**Job**
Copy the lines below word for word, from the first line through the line containing "pos(604,269)", and include both of those lines.

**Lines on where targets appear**
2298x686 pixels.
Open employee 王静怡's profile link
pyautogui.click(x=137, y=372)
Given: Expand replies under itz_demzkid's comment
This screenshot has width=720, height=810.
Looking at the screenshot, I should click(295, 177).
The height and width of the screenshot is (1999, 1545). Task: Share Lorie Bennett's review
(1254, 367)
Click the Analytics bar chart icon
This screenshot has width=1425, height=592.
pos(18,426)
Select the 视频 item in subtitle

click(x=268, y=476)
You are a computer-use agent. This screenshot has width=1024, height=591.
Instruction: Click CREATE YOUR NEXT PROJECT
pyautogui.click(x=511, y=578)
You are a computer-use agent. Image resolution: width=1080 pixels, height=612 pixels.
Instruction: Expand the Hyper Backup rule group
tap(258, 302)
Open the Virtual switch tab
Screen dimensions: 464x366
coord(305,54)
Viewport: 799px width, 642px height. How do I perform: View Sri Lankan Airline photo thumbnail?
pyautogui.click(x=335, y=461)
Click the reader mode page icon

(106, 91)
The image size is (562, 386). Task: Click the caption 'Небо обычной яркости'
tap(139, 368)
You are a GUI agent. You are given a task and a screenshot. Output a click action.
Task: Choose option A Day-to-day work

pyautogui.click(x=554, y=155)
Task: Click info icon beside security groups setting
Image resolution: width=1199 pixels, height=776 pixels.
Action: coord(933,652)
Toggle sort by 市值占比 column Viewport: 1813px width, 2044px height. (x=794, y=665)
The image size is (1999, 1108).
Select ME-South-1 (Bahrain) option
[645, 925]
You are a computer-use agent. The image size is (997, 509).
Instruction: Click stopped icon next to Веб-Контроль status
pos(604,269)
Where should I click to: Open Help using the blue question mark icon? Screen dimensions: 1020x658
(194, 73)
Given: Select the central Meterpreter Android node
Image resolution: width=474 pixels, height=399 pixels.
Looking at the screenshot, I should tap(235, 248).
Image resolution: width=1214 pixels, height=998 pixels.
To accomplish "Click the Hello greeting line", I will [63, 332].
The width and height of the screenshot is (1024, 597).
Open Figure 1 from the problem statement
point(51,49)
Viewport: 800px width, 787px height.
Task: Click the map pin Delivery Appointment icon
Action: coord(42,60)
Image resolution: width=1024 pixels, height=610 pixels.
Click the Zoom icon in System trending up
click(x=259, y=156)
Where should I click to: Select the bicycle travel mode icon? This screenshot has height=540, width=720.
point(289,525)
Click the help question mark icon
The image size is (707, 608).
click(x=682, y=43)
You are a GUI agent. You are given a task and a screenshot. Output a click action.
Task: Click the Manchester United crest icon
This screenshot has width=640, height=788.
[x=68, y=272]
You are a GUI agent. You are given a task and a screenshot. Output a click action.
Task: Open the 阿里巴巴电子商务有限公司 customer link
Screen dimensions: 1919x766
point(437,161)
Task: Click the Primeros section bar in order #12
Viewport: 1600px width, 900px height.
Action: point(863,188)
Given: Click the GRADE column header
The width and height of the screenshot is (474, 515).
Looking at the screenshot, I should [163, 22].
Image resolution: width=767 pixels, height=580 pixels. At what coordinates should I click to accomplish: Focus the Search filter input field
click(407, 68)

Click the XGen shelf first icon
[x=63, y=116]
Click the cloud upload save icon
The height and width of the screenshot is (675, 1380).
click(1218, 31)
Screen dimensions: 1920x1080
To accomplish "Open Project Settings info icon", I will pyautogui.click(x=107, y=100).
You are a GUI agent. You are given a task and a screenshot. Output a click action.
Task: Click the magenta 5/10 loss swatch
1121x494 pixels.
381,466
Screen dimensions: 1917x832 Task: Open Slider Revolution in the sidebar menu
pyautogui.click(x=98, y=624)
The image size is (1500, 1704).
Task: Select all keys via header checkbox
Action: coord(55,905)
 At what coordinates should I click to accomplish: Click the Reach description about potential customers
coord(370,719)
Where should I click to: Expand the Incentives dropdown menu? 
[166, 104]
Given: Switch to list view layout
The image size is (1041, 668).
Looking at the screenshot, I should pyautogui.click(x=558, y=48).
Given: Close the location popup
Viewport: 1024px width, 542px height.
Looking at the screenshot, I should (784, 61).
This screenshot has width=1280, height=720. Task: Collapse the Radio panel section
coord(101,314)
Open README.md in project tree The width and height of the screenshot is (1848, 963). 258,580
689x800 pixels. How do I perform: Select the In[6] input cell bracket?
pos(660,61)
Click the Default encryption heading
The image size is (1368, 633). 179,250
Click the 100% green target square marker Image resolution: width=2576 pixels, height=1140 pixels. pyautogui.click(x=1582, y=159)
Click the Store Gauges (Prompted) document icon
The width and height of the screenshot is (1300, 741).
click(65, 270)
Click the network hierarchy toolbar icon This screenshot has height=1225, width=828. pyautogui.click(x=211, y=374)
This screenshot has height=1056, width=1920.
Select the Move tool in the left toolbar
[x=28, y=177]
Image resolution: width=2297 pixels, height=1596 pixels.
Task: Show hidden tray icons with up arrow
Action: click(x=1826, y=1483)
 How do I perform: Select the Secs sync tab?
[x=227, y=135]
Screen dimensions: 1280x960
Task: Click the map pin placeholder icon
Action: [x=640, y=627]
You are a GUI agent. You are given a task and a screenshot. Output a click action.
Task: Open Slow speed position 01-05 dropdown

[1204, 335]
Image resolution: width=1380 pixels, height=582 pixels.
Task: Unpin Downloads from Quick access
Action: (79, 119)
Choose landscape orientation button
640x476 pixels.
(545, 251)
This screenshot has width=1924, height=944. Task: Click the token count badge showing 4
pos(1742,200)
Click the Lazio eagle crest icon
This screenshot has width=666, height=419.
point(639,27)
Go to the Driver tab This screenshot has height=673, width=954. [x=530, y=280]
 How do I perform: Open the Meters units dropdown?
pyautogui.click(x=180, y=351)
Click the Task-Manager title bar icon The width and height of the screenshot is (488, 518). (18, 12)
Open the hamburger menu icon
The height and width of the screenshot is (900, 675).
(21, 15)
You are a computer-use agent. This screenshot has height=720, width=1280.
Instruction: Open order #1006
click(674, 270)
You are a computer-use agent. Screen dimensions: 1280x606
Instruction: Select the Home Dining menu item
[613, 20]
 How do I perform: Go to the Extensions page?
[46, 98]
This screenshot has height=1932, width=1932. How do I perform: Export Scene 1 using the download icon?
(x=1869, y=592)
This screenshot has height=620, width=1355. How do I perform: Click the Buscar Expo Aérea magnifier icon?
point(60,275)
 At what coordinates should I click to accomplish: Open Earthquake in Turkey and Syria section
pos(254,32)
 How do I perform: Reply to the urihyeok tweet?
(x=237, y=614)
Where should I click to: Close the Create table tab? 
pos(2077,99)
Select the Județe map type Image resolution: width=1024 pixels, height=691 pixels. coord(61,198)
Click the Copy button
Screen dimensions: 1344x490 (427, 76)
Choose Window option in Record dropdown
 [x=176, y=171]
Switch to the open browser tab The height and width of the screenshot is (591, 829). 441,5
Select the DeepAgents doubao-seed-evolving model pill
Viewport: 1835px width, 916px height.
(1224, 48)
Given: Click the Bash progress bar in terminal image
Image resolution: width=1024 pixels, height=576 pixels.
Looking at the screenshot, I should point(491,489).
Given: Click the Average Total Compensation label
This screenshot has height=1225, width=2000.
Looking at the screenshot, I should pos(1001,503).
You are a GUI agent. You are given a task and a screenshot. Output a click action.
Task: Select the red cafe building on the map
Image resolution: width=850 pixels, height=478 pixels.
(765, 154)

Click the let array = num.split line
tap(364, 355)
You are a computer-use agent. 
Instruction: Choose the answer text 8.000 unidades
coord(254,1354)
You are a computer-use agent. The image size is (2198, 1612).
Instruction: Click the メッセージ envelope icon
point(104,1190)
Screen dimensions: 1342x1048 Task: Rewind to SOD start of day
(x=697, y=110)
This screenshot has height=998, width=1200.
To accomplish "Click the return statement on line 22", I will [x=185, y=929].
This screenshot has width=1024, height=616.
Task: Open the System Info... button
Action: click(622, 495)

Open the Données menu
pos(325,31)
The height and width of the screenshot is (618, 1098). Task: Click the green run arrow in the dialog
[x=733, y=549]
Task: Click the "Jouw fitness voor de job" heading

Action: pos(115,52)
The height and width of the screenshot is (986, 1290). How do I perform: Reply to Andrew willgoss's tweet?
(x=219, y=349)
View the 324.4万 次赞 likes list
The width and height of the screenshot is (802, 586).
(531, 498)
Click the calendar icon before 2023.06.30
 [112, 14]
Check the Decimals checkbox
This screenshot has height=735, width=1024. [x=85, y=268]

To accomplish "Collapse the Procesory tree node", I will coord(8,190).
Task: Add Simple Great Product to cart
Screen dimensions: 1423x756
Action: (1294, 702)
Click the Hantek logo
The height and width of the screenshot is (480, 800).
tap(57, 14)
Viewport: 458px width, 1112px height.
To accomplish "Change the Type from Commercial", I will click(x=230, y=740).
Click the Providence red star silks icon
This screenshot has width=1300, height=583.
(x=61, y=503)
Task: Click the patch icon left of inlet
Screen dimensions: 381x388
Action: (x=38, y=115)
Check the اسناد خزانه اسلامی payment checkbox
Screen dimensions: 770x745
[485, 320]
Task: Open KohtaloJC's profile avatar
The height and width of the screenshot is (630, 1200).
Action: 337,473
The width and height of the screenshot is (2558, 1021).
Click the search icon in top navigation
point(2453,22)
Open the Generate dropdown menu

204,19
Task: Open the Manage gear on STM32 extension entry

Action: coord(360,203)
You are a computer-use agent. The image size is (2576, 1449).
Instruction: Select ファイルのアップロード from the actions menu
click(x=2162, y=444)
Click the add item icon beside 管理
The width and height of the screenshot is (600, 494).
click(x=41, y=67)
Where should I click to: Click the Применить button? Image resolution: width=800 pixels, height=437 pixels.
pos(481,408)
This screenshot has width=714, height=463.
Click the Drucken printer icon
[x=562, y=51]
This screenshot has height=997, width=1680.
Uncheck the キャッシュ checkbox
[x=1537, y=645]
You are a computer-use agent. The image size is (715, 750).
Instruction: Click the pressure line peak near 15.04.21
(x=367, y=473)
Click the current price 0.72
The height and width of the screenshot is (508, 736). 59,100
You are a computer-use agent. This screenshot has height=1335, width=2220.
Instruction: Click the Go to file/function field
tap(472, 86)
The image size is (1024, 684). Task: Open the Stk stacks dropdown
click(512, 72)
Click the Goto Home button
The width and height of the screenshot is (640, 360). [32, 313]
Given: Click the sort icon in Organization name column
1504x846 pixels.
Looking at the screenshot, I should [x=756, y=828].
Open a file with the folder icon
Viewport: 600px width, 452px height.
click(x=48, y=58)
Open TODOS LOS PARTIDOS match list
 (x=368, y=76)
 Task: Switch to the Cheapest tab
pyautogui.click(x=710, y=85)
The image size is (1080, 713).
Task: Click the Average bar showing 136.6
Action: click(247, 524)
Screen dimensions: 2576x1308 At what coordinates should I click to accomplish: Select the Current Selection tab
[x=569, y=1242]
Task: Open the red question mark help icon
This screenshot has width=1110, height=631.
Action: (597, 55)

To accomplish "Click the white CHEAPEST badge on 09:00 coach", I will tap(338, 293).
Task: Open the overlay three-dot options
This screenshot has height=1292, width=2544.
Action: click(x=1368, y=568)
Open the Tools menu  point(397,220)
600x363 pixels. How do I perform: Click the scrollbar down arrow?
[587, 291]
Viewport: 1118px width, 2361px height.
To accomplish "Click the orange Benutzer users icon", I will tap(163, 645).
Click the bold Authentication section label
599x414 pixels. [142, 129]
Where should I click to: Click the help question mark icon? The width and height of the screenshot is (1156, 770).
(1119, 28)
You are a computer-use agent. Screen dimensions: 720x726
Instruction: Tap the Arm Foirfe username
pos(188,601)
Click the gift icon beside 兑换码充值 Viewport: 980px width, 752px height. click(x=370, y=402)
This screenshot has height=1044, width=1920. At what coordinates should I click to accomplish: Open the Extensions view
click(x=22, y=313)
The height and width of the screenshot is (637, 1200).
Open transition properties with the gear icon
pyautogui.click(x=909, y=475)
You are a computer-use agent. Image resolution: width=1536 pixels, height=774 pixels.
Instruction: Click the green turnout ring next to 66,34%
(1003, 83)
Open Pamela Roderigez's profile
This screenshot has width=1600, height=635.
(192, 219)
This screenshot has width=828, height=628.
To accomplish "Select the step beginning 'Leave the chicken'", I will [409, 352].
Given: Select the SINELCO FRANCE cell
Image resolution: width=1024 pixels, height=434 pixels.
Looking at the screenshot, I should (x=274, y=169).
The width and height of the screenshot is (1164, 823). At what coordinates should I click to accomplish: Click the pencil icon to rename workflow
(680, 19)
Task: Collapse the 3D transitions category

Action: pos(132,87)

**Task result**
2298x686 pixels.
Open employee 王静怡's profile link
pyautogui.click(x=137, y=372)
Given: Expand replies under itz_demzkid's comment
This screenshot has width=720, height=810.
Looking at the screenshot, I should click(295, 177).
The height and width of the screenshot is (1999, 1545). Task: Share Lorie Bennett's review
(1254, 367)
Click the Analytics bar chart icon
This screenshot has width=1425, height=592.
pos(18,426)
Select the 视频 item in subtitle

click(x=268, y=476)
You are a computer-use agent. This screenshot has width=1024, height=591.
Instruction: Click CREATE YOUR NEXT PROJECT
pyautogui.click(x=511, y=578)
You are a computer-use agent. Image resolution: width=1080 pixels, height=612 pixels.
Instruction: Expand the Hyper Backup rule group
tap(258, 302)
Open the Virtual switch tab
Screen dimensions: 464x366
coord(305,54)
Viewport: 799px width, 642px height. How do I perform: View Sri Lankan Airline photo thumbnail?
pyautogui.click(x=335, y=461)
Click the reader mode page icon

(106, 91)
The image size is (562, 386). Task: Click the caption 'Небо обычной яркости'
tap(139, 368)
You are a GUI agent. You are given a task and a screenshot. Output a click action.
Task: Choose option A Day-to-day work

pyautogui.click(x=554, y=155)
Task: Click info icon beside security groups setting
Image resolution: width=1199 pixels, height=776 pixels.
Action: coord(933,652)
Toggle sort by 市值占比 column Viewport: 1813px width, 2044px height. (x=794, y=665)
The image size is (1999, 1108).
Select ME-South-1 (Bahrain) option
[645, 925]
You are a computer-use agent. The image size is (997, 509).
Instruction: Click stopped icon next to Веб-Контроль status
pos(604,269)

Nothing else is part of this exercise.